トヨタ自動車が公開した新型セダン「アバロン」。アマゾンのAI「アレクサ」を搭載できる=15日、米デトロイト(共同)
トヨタ自動車が公開した新型セダン「アバロン」。アマゾンのAI「アレクサ」を搭載できる=15日、米デトロイト(共同)【拡大】

 IT業界とクラウドに詳しい野村総合研究所の楠真理事はその著書で「既存のIT業界を動かす台風の目。もはやAWS抜きにIT業界を語ることはできないといっても過言ではない」(『頑張れ、日本のデジタル革命』)と指摘している。

■リアルの流通市場でも進撃

 アマゾンは“本業”の流通でも拡大戦略を加速している。なかでも市場を驚かせたのが、地盤のネットからリアルへの本格進出だ。

 昨年6月に米市場で健康志向の食品などを多く取り扱うスーパーのホールフーズを137億ドルを投じて買収すると発表した。米メディアによると、アマゾンが手がけた買収では過去最大規模になる。

 アマゾンのベゾスCEOは「ホールフーズは何百万の人々に愛され、40年近く顧客を満足させてきた。それを続けてもらいたい」と話すが、ホールフーズは業績が伸び悩んでおり、徹底した在庫管理やコスト削減など「アマゾン流」経営でてこ入れを図るのではないか、との見方も出ている。

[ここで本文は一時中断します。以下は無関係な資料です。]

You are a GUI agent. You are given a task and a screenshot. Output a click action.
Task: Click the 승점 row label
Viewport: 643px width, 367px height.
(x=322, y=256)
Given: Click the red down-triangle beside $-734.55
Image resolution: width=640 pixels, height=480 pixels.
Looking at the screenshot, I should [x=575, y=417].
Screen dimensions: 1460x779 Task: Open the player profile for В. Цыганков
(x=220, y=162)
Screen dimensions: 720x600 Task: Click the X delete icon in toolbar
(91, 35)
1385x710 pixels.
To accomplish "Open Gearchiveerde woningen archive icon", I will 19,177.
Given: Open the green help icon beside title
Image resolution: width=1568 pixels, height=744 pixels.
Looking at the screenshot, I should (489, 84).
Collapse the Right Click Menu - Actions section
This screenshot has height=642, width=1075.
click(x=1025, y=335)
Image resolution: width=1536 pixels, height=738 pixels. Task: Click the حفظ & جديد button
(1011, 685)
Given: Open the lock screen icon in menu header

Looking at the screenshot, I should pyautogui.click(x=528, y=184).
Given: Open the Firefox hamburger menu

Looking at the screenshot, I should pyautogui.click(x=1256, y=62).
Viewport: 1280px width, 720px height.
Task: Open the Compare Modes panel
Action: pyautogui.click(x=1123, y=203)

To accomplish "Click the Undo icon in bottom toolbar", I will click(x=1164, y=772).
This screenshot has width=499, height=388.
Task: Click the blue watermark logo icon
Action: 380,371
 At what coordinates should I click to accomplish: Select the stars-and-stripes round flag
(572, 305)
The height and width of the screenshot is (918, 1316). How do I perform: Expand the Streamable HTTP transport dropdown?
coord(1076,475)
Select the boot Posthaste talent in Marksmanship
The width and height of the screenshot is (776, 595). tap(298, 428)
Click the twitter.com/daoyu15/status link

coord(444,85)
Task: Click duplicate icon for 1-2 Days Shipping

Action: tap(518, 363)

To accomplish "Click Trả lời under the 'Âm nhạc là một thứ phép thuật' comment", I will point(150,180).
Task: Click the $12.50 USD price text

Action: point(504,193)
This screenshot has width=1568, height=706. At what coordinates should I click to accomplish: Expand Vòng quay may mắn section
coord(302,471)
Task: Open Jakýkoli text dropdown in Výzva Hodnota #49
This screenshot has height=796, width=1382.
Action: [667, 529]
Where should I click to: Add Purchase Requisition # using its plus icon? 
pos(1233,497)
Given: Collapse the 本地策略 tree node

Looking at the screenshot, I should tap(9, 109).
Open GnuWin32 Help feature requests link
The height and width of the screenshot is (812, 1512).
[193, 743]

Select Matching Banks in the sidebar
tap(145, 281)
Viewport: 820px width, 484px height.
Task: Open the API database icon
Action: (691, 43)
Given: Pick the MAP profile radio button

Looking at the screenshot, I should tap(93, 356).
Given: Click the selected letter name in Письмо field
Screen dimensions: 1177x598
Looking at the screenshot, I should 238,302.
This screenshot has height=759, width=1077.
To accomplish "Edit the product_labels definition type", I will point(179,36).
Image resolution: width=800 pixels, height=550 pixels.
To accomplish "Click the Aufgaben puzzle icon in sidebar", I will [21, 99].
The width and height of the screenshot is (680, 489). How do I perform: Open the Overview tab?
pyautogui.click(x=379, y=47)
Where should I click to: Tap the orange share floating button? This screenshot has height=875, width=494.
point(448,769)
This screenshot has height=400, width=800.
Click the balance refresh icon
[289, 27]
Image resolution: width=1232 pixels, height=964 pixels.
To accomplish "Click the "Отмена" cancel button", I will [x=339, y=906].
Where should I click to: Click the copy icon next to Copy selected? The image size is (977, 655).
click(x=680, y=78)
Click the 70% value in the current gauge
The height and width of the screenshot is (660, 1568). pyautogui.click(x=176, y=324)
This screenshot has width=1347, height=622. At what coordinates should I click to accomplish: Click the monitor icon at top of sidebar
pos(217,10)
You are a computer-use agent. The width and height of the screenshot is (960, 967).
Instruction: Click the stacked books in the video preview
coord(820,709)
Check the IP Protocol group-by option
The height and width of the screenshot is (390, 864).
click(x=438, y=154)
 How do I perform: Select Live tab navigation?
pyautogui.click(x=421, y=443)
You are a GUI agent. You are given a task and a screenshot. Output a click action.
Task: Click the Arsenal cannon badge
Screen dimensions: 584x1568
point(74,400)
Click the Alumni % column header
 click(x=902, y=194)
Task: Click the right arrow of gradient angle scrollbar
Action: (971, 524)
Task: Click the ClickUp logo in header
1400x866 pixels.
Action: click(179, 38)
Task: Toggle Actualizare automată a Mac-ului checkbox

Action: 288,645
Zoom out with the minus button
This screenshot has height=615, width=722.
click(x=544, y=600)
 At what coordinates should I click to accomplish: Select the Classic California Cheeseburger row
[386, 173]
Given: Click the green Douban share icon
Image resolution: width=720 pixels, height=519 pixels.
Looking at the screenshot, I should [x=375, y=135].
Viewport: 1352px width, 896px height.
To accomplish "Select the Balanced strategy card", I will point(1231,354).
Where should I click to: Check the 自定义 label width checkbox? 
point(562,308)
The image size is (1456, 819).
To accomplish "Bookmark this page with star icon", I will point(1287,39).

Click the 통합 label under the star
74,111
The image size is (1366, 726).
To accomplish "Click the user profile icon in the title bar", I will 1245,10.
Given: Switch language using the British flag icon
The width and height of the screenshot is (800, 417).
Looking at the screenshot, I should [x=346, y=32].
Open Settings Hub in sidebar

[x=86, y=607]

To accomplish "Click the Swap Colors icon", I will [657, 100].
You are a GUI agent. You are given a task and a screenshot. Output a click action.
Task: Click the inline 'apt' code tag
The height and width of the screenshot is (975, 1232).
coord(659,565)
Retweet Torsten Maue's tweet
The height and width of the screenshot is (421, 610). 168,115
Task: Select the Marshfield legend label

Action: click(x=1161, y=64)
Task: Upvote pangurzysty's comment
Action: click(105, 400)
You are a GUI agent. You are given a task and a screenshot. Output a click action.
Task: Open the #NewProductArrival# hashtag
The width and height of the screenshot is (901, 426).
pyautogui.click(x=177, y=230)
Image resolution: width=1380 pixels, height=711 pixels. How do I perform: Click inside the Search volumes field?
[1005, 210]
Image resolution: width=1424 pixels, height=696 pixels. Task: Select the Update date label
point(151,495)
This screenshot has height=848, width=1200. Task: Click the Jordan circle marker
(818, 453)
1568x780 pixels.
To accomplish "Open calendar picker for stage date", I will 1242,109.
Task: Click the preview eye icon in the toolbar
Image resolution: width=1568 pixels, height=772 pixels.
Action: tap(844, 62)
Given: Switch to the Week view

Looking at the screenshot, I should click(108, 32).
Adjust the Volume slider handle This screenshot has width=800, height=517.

 ただでさえ、米市場ではウォルマート・ストアーズなど流通各社は、アマゾンのネット通販に押され、業績が圧迫されている。アマゾンがネットとリアルの融合を進めれば、競合各社の一層の脅威となるだろう。

■破竹の勢いに立ち向かうのはどこか

 快進撃を続けるアマゾンだが、死角や不安材料はあるのか。

 アマゾンを脅かすとすればやはりまず競合のIT大手だろう。マイクロソフトは、同社を長年支えたライセンス販売を軸としたウィンドウズ・ビジネスから、クラウドサービスへ重心を傾けるため、営業組織の見直しに踏み込んだ。グーグルは同社が得意とするAIとマシンラーニング(機械学習)を武器に、AWSを追撃する構えだ。